**Problem to solve:** Please retype, character for character, the portion of the entries below that runs from the line containing "Click the Rebuild all target files icon" to the last line.

══ Supplied records ══

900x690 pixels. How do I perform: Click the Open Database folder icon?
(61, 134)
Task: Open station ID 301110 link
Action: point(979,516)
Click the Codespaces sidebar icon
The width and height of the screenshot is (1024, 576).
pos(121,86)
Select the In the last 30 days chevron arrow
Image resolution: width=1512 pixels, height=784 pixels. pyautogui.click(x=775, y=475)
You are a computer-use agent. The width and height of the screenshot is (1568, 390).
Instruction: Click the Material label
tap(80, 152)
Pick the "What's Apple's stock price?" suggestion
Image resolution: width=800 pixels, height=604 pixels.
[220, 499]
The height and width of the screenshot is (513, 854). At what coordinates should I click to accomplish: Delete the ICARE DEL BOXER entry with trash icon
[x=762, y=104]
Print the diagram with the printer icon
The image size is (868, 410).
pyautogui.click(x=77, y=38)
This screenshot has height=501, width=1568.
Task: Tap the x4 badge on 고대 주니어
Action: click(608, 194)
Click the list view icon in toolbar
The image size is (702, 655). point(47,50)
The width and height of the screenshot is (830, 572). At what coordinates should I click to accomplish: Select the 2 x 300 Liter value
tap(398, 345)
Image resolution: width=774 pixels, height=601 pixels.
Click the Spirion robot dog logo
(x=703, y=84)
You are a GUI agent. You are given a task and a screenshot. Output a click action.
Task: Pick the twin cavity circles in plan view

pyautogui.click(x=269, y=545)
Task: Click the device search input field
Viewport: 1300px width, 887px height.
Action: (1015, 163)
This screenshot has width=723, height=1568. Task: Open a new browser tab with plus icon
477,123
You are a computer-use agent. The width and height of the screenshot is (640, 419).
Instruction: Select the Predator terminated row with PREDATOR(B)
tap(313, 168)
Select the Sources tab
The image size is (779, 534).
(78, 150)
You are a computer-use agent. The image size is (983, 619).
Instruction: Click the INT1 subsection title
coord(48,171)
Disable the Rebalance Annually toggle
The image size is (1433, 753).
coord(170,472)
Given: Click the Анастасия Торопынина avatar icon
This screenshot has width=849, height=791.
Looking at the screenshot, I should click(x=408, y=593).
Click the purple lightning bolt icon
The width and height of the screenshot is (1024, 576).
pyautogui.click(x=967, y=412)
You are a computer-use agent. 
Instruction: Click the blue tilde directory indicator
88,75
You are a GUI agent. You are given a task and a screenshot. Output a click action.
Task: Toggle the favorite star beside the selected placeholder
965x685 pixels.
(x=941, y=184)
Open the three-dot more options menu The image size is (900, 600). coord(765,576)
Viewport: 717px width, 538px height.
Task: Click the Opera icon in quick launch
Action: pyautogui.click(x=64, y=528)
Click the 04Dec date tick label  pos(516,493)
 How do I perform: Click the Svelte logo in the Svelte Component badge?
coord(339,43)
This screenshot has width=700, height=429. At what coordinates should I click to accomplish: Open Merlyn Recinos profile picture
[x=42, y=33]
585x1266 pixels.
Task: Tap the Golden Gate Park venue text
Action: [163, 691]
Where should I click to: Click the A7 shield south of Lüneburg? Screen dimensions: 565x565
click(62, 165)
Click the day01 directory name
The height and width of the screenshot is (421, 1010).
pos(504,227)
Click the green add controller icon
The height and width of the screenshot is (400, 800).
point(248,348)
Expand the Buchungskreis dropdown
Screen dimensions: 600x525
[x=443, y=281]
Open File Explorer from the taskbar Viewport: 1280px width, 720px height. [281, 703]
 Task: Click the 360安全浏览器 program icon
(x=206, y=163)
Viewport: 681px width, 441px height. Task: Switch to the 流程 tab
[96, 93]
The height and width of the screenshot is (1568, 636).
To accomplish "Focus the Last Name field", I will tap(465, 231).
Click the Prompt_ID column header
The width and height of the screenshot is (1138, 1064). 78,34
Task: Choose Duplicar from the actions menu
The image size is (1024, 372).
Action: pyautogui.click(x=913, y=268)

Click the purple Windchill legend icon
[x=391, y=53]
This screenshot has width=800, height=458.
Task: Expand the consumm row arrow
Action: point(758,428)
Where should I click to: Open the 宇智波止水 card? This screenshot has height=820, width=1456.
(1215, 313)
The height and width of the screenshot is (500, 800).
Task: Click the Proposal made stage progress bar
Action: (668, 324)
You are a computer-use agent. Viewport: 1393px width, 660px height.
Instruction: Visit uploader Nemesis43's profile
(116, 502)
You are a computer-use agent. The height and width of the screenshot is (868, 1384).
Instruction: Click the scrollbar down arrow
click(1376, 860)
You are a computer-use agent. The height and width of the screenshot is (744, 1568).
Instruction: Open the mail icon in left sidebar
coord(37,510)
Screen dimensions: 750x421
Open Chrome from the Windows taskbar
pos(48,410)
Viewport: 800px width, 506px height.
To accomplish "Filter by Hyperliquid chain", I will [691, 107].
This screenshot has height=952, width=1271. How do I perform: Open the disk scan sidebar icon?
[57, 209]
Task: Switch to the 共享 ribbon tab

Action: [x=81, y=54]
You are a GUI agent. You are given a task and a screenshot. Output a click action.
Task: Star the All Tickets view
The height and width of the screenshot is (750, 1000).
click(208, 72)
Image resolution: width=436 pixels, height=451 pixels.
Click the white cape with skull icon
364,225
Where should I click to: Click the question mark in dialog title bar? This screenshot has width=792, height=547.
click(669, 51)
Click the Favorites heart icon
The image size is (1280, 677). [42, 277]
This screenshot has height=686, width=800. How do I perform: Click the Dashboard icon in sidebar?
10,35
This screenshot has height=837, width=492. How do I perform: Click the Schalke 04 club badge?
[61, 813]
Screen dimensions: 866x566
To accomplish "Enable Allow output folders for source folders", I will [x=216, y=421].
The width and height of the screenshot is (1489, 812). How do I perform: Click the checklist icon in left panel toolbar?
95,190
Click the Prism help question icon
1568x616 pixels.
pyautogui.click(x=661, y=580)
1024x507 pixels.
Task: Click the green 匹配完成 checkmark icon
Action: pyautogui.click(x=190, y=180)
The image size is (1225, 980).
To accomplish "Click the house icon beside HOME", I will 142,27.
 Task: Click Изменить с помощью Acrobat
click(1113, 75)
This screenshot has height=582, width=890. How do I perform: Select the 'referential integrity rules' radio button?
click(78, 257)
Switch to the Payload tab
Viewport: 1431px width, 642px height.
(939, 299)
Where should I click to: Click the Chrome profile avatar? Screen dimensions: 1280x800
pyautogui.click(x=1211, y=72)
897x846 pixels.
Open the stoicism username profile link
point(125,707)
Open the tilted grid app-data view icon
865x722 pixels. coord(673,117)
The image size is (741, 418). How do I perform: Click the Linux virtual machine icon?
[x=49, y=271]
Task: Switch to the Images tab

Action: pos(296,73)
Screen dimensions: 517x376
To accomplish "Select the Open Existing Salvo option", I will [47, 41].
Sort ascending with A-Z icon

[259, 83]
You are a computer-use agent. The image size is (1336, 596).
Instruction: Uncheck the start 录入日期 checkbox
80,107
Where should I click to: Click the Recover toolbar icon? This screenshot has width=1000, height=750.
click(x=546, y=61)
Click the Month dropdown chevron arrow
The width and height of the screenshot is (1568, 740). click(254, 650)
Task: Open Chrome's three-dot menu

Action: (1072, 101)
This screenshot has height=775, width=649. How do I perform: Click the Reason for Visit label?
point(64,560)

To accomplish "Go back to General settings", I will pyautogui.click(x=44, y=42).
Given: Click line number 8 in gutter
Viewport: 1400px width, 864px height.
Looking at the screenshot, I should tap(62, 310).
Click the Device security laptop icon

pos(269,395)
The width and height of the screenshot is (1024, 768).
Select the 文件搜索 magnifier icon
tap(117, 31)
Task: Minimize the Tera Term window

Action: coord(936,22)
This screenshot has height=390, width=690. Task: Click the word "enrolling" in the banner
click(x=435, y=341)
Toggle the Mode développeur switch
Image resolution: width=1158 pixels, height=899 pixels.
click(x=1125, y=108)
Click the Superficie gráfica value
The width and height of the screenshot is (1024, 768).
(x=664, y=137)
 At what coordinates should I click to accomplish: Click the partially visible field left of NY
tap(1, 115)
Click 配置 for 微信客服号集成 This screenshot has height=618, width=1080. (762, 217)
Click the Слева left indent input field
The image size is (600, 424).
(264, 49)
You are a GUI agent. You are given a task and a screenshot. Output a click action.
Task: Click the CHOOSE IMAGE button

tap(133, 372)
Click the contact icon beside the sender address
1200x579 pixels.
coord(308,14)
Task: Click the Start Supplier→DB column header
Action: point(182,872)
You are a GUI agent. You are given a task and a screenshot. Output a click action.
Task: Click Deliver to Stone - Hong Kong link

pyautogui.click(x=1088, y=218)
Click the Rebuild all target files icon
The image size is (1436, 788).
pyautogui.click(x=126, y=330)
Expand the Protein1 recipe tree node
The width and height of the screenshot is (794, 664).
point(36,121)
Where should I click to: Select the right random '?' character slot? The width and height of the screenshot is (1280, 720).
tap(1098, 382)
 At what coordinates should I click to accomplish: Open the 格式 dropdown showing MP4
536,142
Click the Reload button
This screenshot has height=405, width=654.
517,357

═══

**Expected answer:**
Click the Rebuild all target files icon
The image size is (1436, 788).
pyautogui.click(x=126, y=330)
Expand the Protein1 recipe tree node
The width and height of the screenshot is (794, 664).
point(36,121)
Where should I click to: Select the right random '?' character slot? The width and height of the screenshot is (1280, 720).
tap(1098, 382)
 At what coordinates should I click to accomplish: Open the 格式 dropdown showing MP4
536,142
Click the Reload button
This screenshot has height=405, width=654.
517,357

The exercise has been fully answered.